Start of Data entries

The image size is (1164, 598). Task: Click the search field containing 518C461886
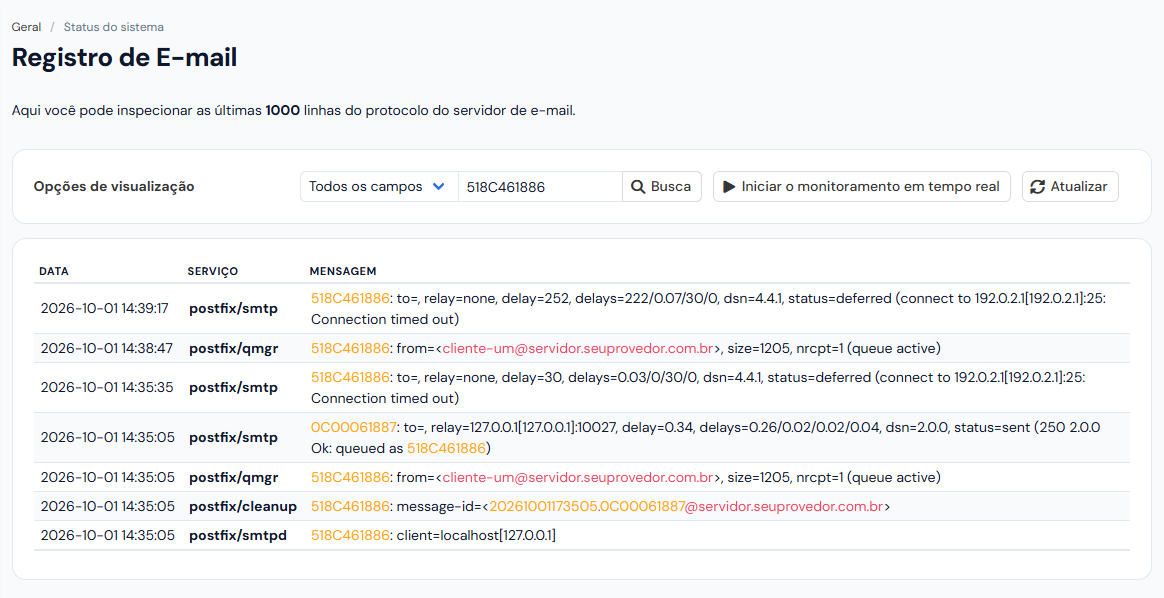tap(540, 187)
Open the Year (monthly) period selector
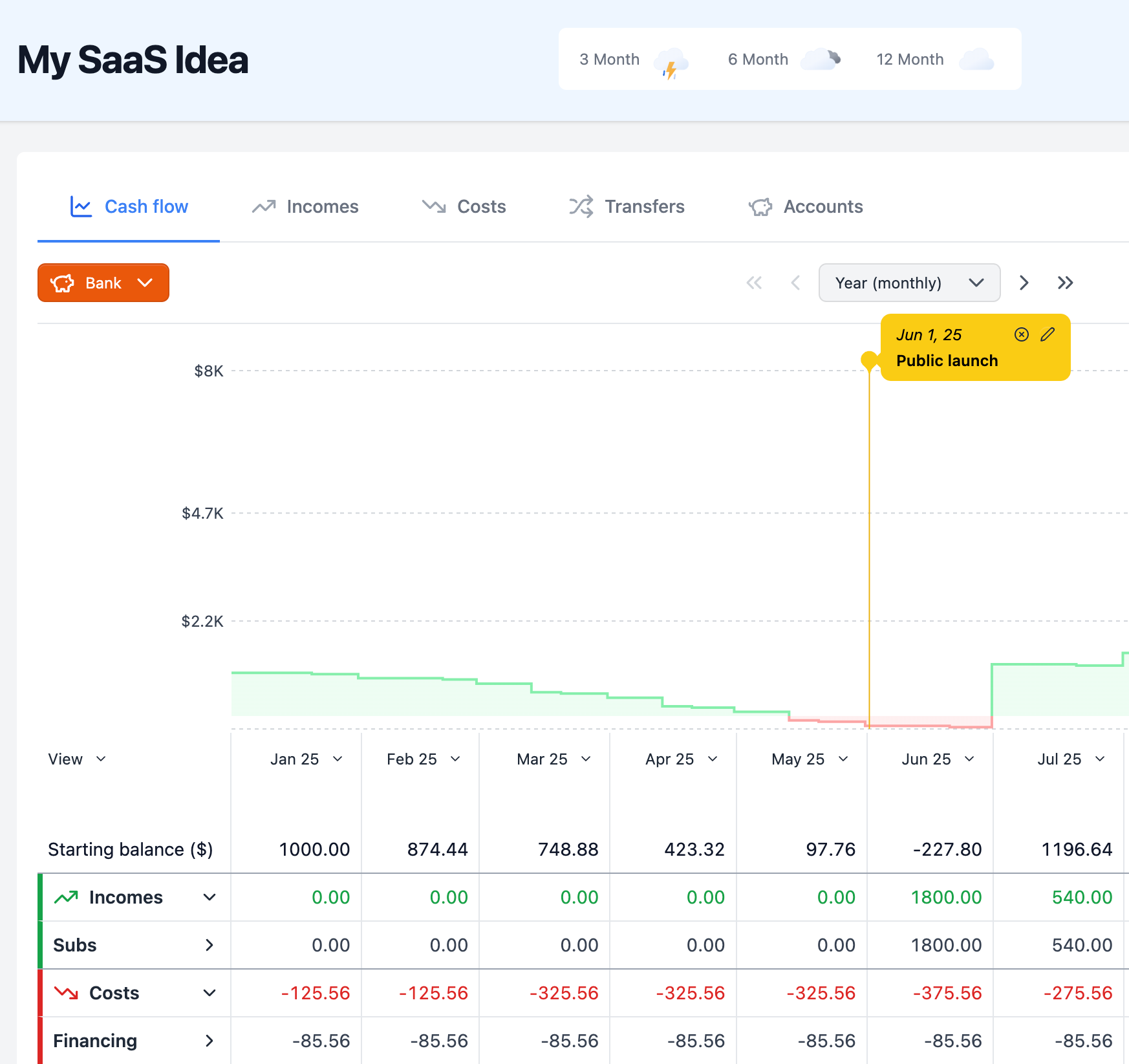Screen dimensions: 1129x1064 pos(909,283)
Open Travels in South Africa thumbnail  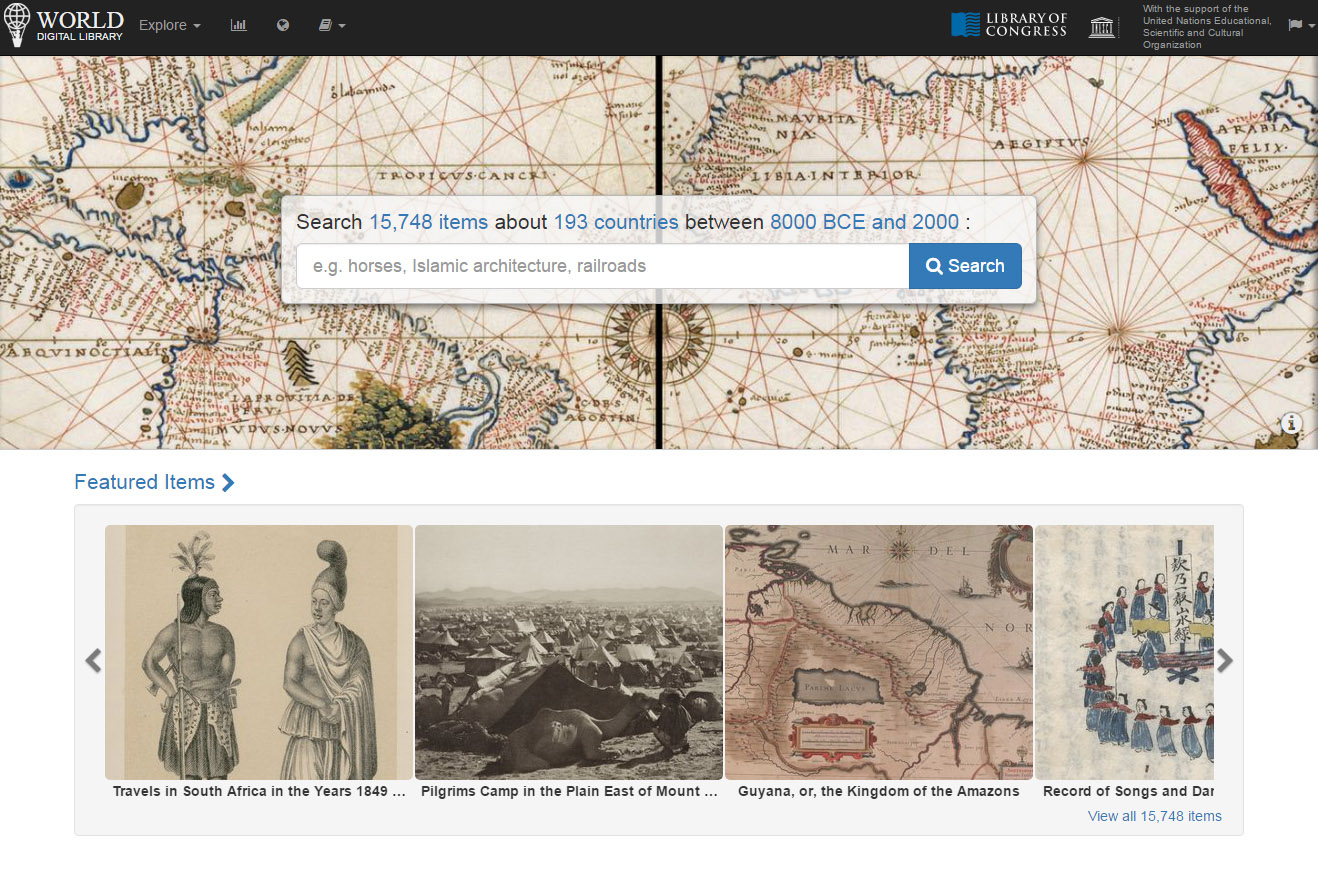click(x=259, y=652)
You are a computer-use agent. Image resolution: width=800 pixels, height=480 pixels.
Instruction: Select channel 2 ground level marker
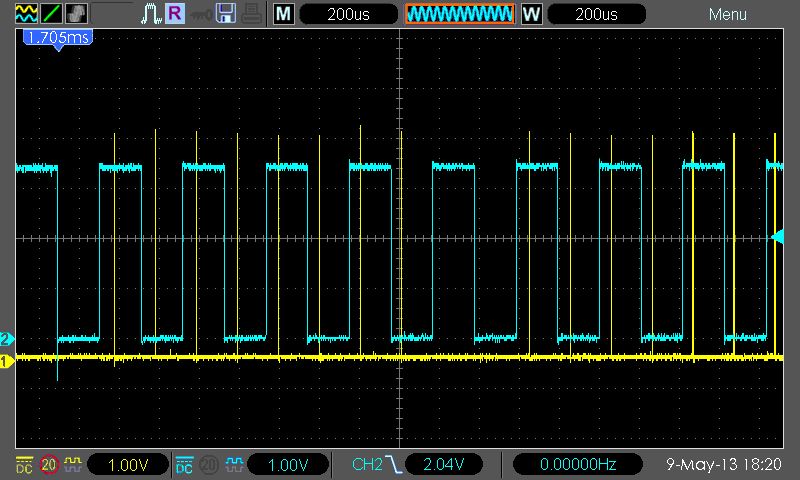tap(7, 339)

End of Data entries

* Your instructions: Copy out verbatim everything from the line containing "You are a computer-use" down to the last of the lines above, leaving the pictures out of your answer.

* Output of the exercise:
You are a computer-use agent. Image resolution: width=800 pixels, height=480 pixels.
Instruction: Select channel 2 ground level marker
tap(7, 339)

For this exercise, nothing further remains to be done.